To do:
The response must consist of every record, restated word for word.

--------------------

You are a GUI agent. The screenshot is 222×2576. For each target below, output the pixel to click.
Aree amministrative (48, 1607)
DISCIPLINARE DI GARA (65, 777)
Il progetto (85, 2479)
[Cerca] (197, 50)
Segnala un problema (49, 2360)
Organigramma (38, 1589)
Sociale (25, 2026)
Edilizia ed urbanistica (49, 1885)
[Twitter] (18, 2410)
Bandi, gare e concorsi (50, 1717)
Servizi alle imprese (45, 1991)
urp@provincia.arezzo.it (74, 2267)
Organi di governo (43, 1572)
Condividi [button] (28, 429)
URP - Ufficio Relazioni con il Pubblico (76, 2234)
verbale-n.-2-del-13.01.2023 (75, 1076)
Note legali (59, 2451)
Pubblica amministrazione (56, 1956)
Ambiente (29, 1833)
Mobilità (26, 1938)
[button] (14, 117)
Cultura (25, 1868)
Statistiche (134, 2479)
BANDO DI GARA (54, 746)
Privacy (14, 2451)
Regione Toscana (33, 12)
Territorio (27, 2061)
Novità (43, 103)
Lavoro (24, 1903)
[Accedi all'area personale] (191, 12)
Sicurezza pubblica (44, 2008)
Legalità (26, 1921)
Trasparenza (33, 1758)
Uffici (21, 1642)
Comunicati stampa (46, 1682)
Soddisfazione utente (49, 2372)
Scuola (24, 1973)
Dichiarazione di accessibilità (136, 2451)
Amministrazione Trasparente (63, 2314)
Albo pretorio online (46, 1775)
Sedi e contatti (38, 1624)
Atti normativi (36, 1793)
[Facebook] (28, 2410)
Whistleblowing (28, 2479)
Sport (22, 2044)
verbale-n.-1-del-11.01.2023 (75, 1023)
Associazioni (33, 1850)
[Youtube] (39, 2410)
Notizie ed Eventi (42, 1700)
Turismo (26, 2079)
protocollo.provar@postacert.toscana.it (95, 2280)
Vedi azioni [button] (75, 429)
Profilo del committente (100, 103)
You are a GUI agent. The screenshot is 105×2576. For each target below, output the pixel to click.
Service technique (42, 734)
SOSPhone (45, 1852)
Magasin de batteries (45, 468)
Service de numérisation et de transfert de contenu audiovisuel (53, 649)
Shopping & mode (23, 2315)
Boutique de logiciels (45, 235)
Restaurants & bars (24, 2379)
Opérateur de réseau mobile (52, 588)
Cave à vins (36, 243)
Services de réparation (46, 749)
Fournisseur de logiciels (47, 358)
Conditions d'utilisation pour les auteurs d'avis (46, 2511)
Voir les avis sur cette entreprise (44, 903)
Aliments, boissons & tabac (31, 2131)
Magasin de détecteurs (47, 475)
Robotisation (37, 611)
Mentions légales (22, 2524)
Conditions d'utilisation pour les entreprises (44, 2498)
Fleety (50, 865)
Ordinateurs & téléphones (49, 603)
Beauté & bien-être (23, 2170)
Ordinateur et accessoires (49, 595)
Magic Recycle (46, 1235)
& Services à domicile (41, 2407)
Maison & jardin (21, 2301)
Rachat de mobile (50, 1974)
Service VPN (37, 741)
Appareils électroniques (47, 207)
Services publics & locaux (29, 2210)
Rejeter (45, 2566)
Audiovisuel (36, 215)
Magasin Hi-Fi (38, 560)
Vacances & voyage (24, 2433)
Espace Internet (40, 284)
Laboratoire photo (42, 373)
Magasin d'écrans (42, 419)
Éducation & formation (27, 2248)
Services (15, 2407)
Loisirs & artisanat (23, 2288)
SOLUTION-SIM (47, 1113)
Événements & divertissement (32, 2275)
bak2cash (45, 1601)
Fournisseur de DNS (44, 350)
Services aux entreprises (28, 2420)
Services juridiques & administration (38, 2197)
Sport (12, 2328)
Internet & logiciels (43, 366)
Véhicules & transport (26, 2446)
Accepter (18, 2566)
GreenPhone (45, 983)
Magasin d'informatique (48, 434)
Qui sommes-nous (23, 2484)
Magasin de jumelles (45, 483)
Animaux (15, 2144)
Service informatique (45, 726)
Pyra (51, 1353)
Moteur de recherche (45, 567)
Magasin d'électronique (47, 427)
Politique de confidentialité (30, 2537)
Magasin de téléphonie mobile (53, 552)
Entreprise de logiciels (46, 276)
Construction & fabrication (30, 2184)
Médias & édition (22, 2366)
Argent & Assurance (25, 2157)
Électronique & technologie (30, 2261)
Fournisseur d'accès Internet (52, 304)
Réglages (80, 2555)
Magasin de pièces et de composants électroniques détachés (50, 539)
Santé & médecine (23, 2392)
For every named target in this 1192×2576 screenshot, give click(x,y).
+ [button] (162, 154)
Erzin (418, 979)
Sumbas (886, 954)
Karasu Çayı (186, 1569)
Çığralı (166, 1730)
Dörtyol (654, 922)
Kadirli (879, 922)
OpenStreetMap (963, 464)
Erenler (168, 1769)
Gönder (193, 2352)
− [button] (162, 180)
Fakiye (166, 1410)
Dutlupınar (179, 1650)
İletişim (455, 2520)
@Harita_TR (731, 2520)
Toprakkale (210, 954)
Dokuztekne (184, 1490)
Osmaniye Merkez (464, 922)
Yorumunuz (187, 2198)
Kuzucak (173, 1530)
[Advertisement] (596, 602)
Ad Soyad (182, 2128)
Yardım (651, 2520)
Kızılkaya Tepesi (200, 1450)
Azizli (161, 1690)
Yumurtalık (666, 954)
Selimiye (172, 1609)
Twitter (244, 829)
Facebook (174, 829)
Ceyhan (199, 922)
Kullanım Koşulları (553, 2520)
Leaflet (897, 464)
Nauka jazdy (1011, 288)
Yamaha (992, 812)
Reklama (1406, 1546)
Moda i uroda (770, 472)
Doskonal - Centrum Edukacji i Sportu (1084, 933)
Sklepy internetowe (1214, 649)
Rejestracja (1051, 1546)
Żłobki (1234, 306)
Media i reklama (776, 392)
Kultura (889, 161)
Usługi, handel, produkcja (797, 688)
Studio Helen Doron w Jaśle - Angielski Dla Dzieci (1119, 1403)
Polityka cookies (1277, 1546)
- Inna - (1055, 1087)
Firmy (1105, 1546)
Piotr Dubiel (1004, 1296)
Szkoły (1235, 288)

--------------------

The completed task:
You are a GUI agent. The screenshot is 222×2576. For each target below, output the pixel to click.
Aree amministrative (48, 1607)
DISCIPLINARE DI GARA (65, 777)
Il progetto (85, 2479)
[Cerca] (197, 50)
Segnala un problema (49, 2360)
Organigramma (38, 1589)
Sociale (25, 2026)
Edilizia ed urbanistica (49, 1885)
[Twitter] (18, 2410)
Bandi, gare e concorsi (50, 1717)
Servizi alle imprese (45, 1991)
urp@provincia.arezzo.it (74, 2267)
Organi di governo (43, 1572)
Condividi [button] (28, 429)
URP - Ufficio Relazioni con il Pubblico (76, 2234)
verbale-n.-2-del-13.01.2023 (75, 1076)
Note legali (59, 2451)
Pubblica amministrazione (56, 1956)
Ambiente (29, 1833)
Mobilità (26, 1938)
[button] (14, 117)
Cultura (25, 1868)
Statistiche (134, 2479)
BANDO DI GARA (54, 746)
Privacy (14, 2451)
Regione Toscana (33, 12)
Territorio (27, 2061)
Novità (43, 103)
Lavoro (24, 1903)
[Accedi all'area personale] (191, 12)
Sicurezza pubblica (44, 2008)
Legalità (26, 1921)
Trasparenza (33, 1758)
Uffici (21, 1642)
Comunicati stampa (46, 1682)
Soddisfazione utente (49, 2372)
Scuola (24, 1973)
Dichiarazione di accessibilità (136, 2451)
Amministrazione Trasparente (63, 2314)
Albo pretorio online (46, 1775)
Sedi e contatti (38, 1624)
Atti normativi (36, 1793)
[Facebook] (28, 2410)
Whistleblowing (28, 2479)
Sport (22, 2044)
verbale-n.-1-del-11.01.2023 (75, 1023)
Associazioni (33, 1850)
[Youtube] (39, 2410)
Notizie ed Eventi (42, 1700)
Turismo (26, 2079)
protocollo.provar@postacert.toscana.it (95, 2280)
Vedi azioni [button] (75, 429)
Profilo del committente (100, 103)
You are a GUI agent. The screenshot is 105×2576. For each target below, output the pixel to click.
Service technique (42, 734)
SOSPhone (45, 1852)
Magasin de batteries (45, 468)
Service de numérisation et de transfert de contenu audiovisuel (53, 649)
Shopping & mode (23, 2315)
Boutique de logiciels (45, 235)
Restaurants & bars (24, 2379)
Opérateur de réseau mobile (52, 588)
Cave à vins (36, 243)
Services de réparation (46, 749)
Fournisseur de logiciels (47, 358)
Conditions d'utilisation pour les auteurs d'avis (46, 2511)
Voir les avis sur cette entreprise (44, 903)
Aliments, boissons & tabac (31, 2131)
Magasin de détecteurs (47, 475)
Robotisation (37, 611)
Mentions légales (22, 2524)
Conditions d'utilisation pour les entreprises (44, 2498)
Fleety (50, 865)
Ordinateurs & téléphones (49, 603)
Beauté & bien-être (23, 2170)
Ordinateur et accessoires (49, 595)
Magic Recycle (46, 1235)
& Services à domicile (41, 2407)
Maison & jardin (21, 2301)
Rachat de mobile (50, 1974)
Service VPN (37, 741)
Appareils électroniques (47, 207)
Services publics & locaux (29, 2210)
Rejeter (45, 2566)
Audiovisuel (36, 215)
Magasin Hi-Fi (38, 560)
Vacances & voyage (24, 2433)
Espace Internet (40, 284)
Laboratoire photo (42, 373)
Magasin d'écrans (42, 419)
Éducation & formation (27, 2248)
Services (15, 2407)
Loisirs & artisanat (23, 2288)
SOLUTION-SIM (47, 1113)
Événements & divertissement (32, 2275)
bak2cash (45, 1601)
Fournisseur de DNS (44, 350)
Services aux entreprises (28, 2420)
Services juridiques & administration (38, 2197)
Sport (12, 2328)
Internet & logiciels (43, 366)
Véhicules & transport (26, 2446)
Accepter (18, 2566)
GreenPhone (45, 983)
Magasin d'informatique (48, 434)
Qui sommes-nous (23, 2484)
Magasin de jumelles (45, 483)
Animaux (15, 2144)
Service informatique (45, 726)
Pyra (51, 1353)
Moteur de recherche (45, 567)
Magasin d'électronique (47, 427)
Politique de confidentialité (30, 2537)
Magasin de téléphonie mobile (53, 552)
Entreprise de logiciels (46, 276)
Construction & fabrication (30, 2184)
Médias & édition (22, 2366)
Argent & Assurance (25, 2157)
Électronique & technologie (30, 2261)
Fournisseur d'accès Internet (52, 304)
Réglages (80, 2555)
Magasin de pièces et de composants électroniques détachés (50, 539)
Santé & médecine (23, 2392)
For every named target in this 1192×2576 screenshot, give click(x,y).
+ [button] (162, 154)
Erzin (418, 979)
Sumbas (886, 954)
Karasu Çayı (186, 1569)
Çığralı (166, 1730)
Dörtyol (654, 922)
Kadirli (879, 922)
OpenStreetMap (963, 464)
Erenler (168, 1769)
Gönder (193, 2352)
− [button] (162, 180)
Fakiye (166, 1410)
Dutlupınar (179, 1650)
İletişim (455, 2520)
@Harita_TR (731, 2520)
Toprakkale (210, 954)
Dokuztekne (184, 1490)
Osmaniye Merkez (464, 922)
Yorumunuz (187, 2198)
Kuzucak (173, 1530)
[Advertisement] (596, 602)
Ad Soyad (182, 2128)
Yardım (651, 2520)
Kızılkaya Tepesi (200, 1450)
Azizli (161, 1690)
Yumurtalık (666, 954)
Selimiye (172, 1609)
Twitter (244, 829)
Facebook (174, 829)
Ceyhan (199, 922)
Kullanım Koşulları (553, 2520)
Leaflet (897, 464)
Nauka jazdy (1011, 288)
Yamaha (992, 812)
Reklama (1406, 1546)
Moda i uroda (770, 472)
Doskonal - Centrum Edukacji i Sportu (1084, 933)
Sklepy internetowe (1214, 649)
Rejestracja (1051, 1546)
Żłobki (1234, 306)
Media i reklama (776, 392)
Kultura (889, 161)
Usługi, handel, produkcja (797, 688)
Studio Helen Doron w Jaśle - Angielski Dla Dzieci (1119, 1403)
Polityka cookies (1277, 1546)
- Inna - (1055, 1087)
Firmy (1105, 1546)
Piotr Dubiel (1004, 1296)
Szkoły (1235, 288)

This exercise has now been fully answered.